MATERIAL PROVIDED START
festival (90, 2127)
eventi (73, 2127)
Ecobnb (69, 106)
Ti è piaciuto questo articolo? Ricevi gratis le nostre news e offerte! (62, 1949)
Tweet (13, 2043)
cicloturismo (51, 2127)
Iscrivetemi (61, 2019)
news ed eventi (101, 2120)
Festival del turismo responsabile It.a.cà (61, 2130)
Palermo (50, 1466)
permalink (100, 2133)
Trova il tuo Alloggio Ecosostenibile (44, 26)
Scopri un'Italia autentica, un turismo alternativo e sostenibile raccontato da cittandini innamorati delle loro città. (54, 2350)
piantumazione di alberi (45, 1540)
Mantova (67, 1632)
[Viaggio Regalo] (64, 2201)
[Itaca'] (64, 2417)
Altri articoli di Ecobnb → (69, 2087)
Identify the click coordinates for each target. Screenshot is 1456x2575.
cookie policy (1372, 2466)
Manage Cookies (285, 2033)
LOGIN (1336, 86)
MATERIAL PROVIDED END
• **WORK ITEM**
Find "Ti è piaciuto" in the data above, then repeat that line and all lines after it exactly, ending with the final line.

• **OUTPUT**
Ti è piaciuto questo articolo? Ricevi gratis le nostre news e offerte! (62, 1949)
Tweet (13, 2043)
cicloturismo (51, 2127)
Iscrivetemi (61, 2019)
news ed eventi (101, 2120)
Festival del turismo responsabile It.a.cà (61, 2130)
Palermo (50, 1466)
permalink (100, 2133)
Trova il tuo Alloggio Ecosostenibile (44, 26)
Scopri un'Italia autentica, un turismo alternativo e sostenibile raccontato da cittandini innamorati delle loro città. (54, 2350)
piantumazione di alberi (45, 1540)
Mantova (67, 1632)
[Viaggio Regalo] (64, 2201)
[Itaca'] (64, 2417)
Altri articoli di Ecobnb → (69, 2087)
Identify the click coordinates for each target. Screenshot is 1456x2575.
cookie policy (1372, 2466)
Manage Cookies (285, 2033)
LOGIN (1336, 86)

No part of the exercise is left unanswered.